All P-element-Ecol\lacZ insertions are repressed in a P background, a reduction in the number of transcripts. The repression occurs in all tissues at all developmental stages. Results suggest that P trans-acting products can exert a direct repression on the P\T promoter transcription.

The 20 nucleotide sequence required for the somatic inhibition of splicing of the ORF2-ORF3 intron of the P-element is also capable of inhibiting the splicing of this intron in HeLa cell nuclear extracts.

No correspondence between P-element mobilisation events and recombination in males is found. Definition of 2 adjacent short genetic and molecular regions, one devoid of male recombination and the other acting as a 'hot spot' for exchange in the absence of supporting P-element insertion and excision activity, suggests that transposase may be active at non-P-element sites and that the genome may harbour sequences ranging from highly responsive to completely unresponsive to transposase action.

Modified P-element derivatives that encode only the 66kD P-element protein display zygotic repression of transposase activity in both the germline and soma. The production of the 66kD repressor at high levels during oogenesis may be responsible for the maternal inheritance of the P cytotype.

P{Δ2-3}, in conjunction with P{CaSpeR}, induces recombination in the male germ line. Recombination appears to be premeiotic in a high proportion of cases. P{Δ2-3}-P{CaSpeR} combination also elevates the incidence of somatic recombination.

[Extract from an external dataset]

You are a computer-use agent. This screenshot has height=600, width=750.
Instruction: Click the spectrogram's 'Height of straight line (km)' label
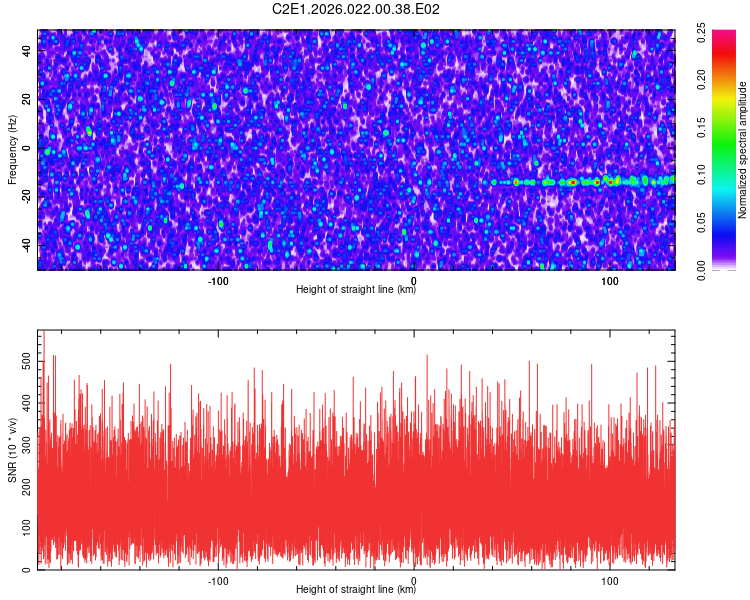356,289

Insertion of a complex transposon carrying P\T^KP, P\T^KP' and P\T^core into the 5' region of Zw does not alter the transcription start site or length of RNA transcripts but increases the amount of mRNA.

The structure of P{Ins1} comprises of two defective P-elements (P\T^KP and P\T^KP') that encompass a third defective P-element (P\T^core), the core sequences. A complex transposon comprising of two defective P-elements (P\T^KP and P\T^KP') that encompass a third defective P-element (P\T^core) is studied.

The 190bp ORF2-ORF3 intron retains its germ line specificity when placed, as part of a 240bp P-element fragment, into the context of a different gene, in this case Ecol\lacZ reporter gene.